En un mundo de oferta instantánea, global, abrumadora, una oferta en que el producto se agota – consumido o no – casi en el mismo momento de exponerse, y por el hecho de exponerse, es en la del ocio la industria donde de manera más visible se acusa el fenómeno. Y dentro de la del ocio, en el sector de la producción cinematográfica esta caducidad alcanza velocidades de parpadeo, al punto de que un film cuya gestación ha podido llevar dos, tres, cuatro años nace con la longevidad prevista de las tres noches que forman el fin de semana de su estreno; brevedad vital que tiene como consecuencia más evidente el tránsito sin noticia de algunas obras de gran valor con las que, con suerte, al cabo uno quizá se termine topando, y la de equiparar obras que por sus méritos no merecerían igual atención.
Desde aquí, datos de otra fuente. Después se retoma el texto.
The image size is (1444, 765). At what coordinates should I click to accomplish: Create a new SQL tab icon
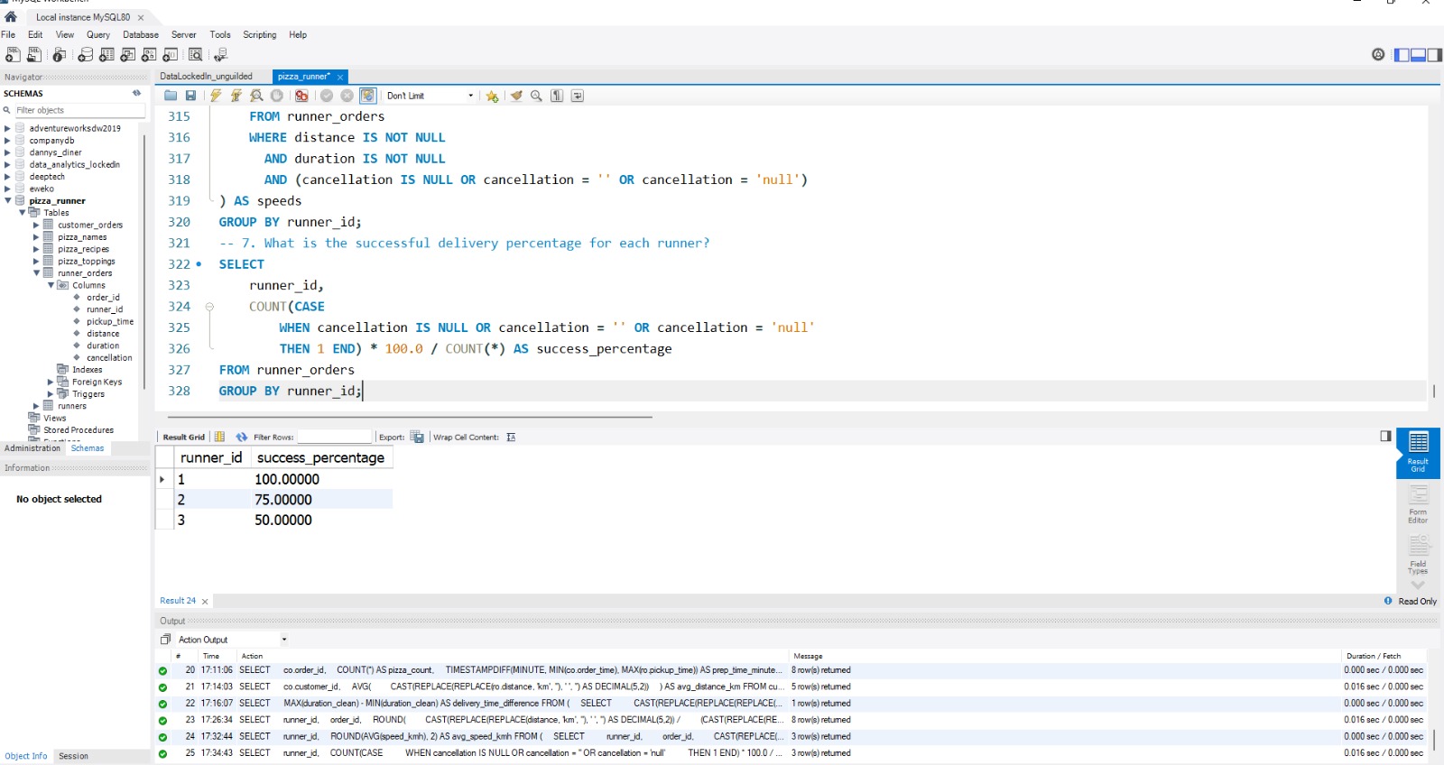pos(13,55)
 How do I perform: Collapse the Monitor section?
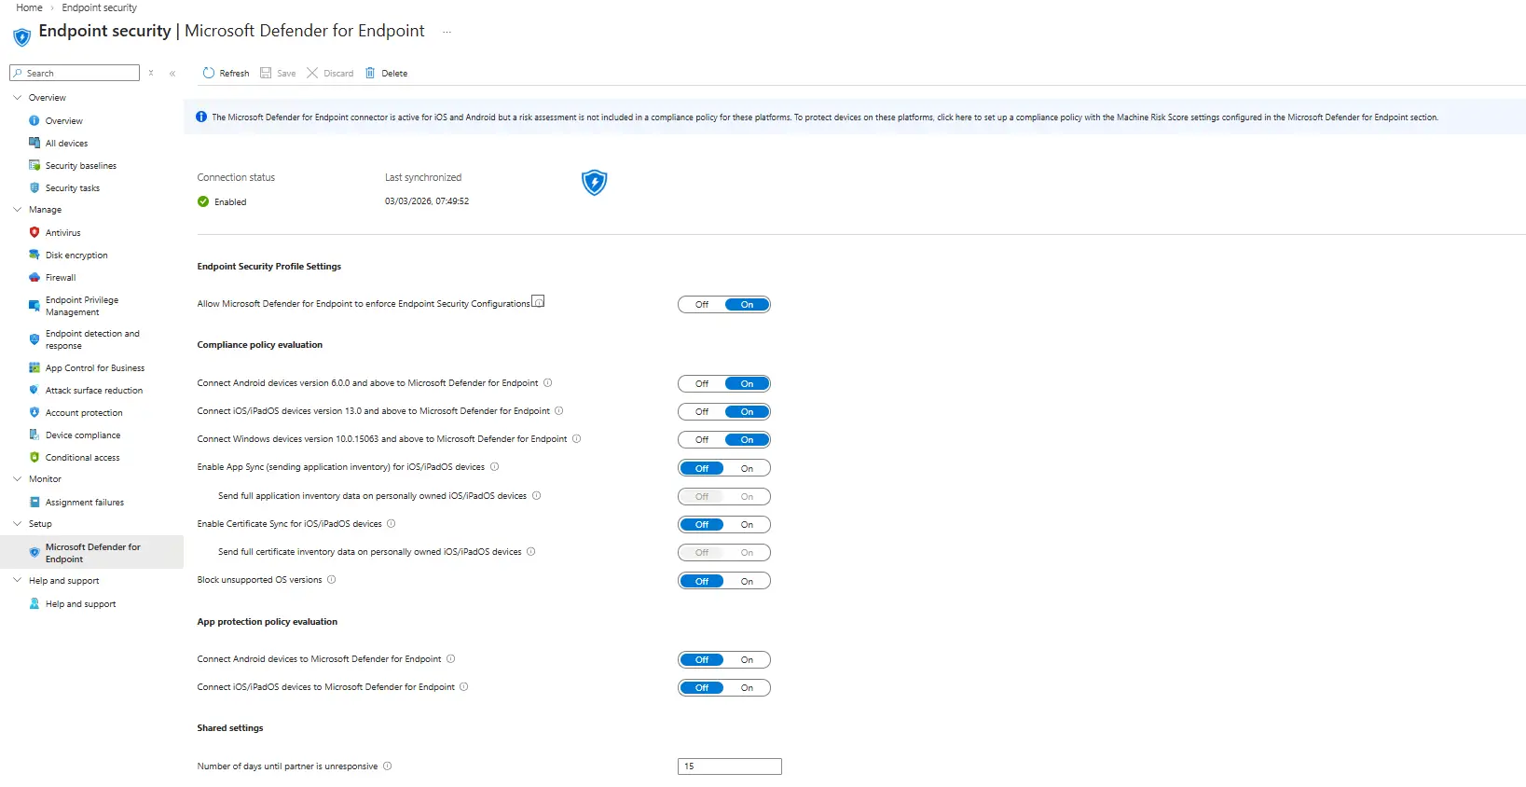click(x=17, y=479)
Esta fugacidad general hace hoy que un film que logra permanecer en cartel durante un mes o más sea diseccionado por las productoras con una obsesión tan voluntariosa como ineficaz, por la sencilla razón de que la fórmula del éxito no existe; si existiera, todo el mundo la aplicaría. Sin embargo la obsesión/superstición permanece, y después de muchas tablas analizadas e incógnitas socioeconómicas y culturales despejadas, después de muchos cafés nocturnos y muchas encuestas de opinión, después de muchas discusiones que nada resuelven, al final terminan casi siempre ofreciendo un producto que, al recibirlo, uno tiene la sensación de haberlo masticado antes. Y la tiene porque en efecto así ha sido: todas esas tablas y balanzas de pagos y sondeos de tendencias lo único que han conseguido es asentar la falta de riesgo en las propuestas. Lo único que han conseguido es coronar al cliché como rey absoluto de la oferta.
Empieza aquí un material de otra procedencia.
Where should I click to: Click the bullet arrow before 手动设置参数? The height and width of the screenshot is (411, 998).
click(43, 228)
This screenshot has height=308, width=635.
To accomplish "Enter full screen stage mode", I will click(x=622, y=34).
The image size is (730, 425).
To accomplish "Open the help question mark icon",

En SEMINCI hemos podido disfrutar de una cinta que asume de entrada esta lacra generalizada y la logra trascender; el director y guionista John Michael McDonagh ha conseguido la cuadratura del cliché: armar una obra muy original acudiendo al elemento que en sí mismo es su negación. The guard no es más que una sucesión de clichés a los que se les ha retorcido el brazo tanto para insuflarles nueva vida humorística como para, indirectamente, sugerir lo ridículo que es el acudir una y otra vez al mismo cajón de sastre de usos y costumbres. La previsibilidad mata al arte, pero sobre todo al arte del cine. Con una inteligencia paradójica y un punto milagrosa, McDonagh consigue no solo vencer la reticencia inicial del espectador, atraerlo a su juego y que este lo acepte, sino que el juego no decaiga durante todo el metraje. Audacia que ha merecido en el palmarés la recompensa, con toda justicia, de su omnipresente protagonista, Brendan Gleeson (cuya encarnación, por cierto, se basa también en un saco de clichés interpretativos, uno de los más famosos de la Historia del Cine: los gestuales y vocales de John Wayne; hasta físicamente se parecen ambos rostros), pero no debería olvidarse que es en la concepción/ejecución de la escritura del film donde fundamentalmente descansan sus virtudes. Bravo pues por McDonagh, que con The guard ha debutado en la dirección de largos. Esperemos vengan otros.
(Hay otra cinta, dentro del marco de las comedias guarro-gamberras de instituto, si no pionera sí la que con más claridad apostó por esta fórmula de poner al cliché del revés, una cinta celebérrima en el imaginario colectivo adolescente que nadie debiera perderse por prejuicios de título o cartel: Supersalidos. La siguiente del mismo director es ya una obra maestra indiscutible, un pre-Annie Hall del siglo XXI. Pero eso es ya otra historia.)